[[ The data, beginning ]]
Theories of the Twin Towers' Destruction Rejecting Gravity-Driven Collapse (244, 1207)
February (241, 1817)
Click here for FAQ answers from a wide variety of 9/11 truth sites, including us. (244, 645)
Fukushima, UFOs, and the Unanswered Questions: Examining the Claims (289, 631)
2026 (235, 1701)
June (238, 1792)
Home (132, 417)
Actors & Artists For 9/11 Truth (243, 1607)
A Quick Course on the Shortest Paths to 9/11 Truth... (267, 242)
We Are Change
[[ The data, end ]]
[Exercise]
Exactly the lines from the one holding "A Quick Course" through the end of the records above are to be returned, and nothing else.

[Solved problem]
A Quick Course on the Shortest Paths to 9/11 Truth... (267, 242)
We Are Change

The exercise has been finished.